[Stored data]
━━━━━━━━━━━━━━━━
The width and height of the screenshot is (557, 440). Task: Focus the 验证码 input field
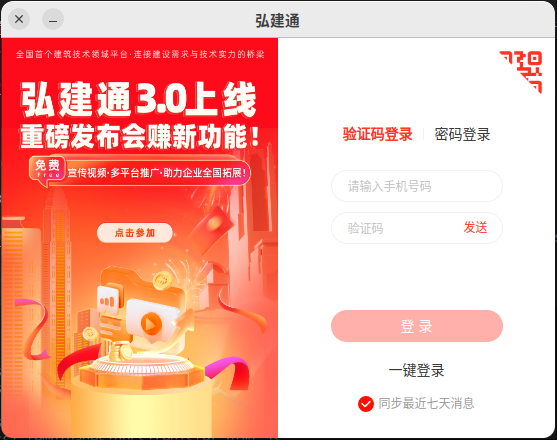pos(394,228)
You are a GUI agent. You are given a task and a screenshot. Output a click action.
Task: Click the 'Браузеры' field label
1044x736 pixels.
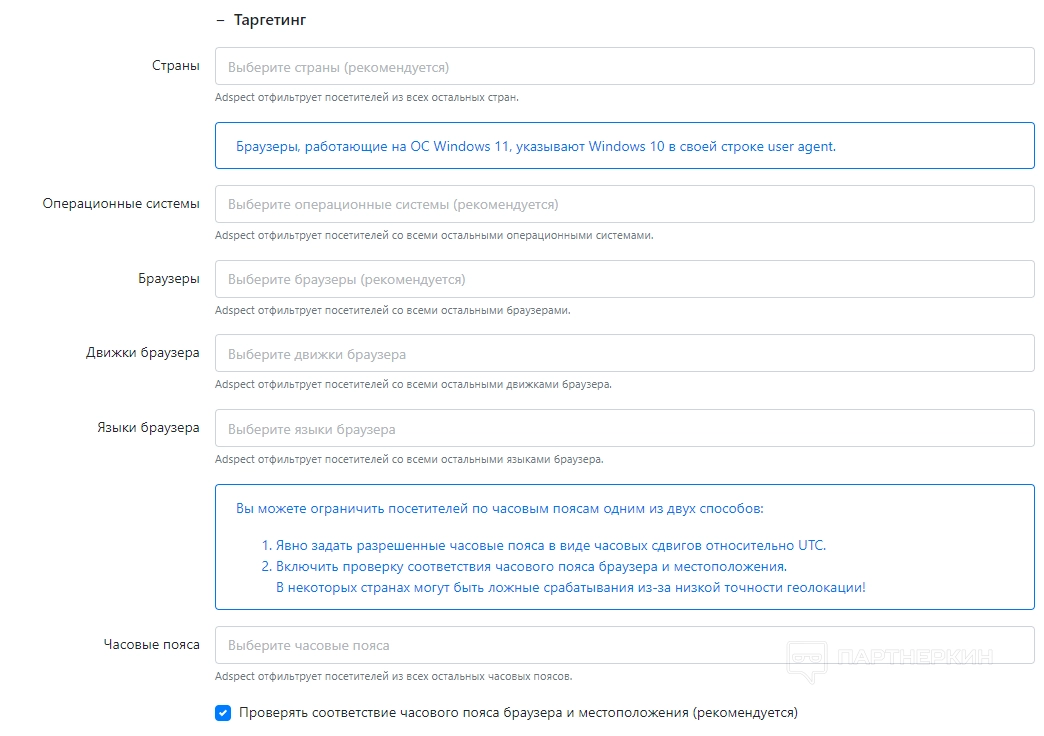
━━━━━━━━━━━━━━━━
Exactness is what counts here: copy each entry as given and omit its pictures.

Exercise solution —
The width and height of the screenshot is (557, 440). Task: Focus the 验证码 input field
pos(394,228)
You are a GUI agent. You are given a task and a screenshot. Output a click action.
Task: Click the 'Браузеры' field label
1044x736 pixels.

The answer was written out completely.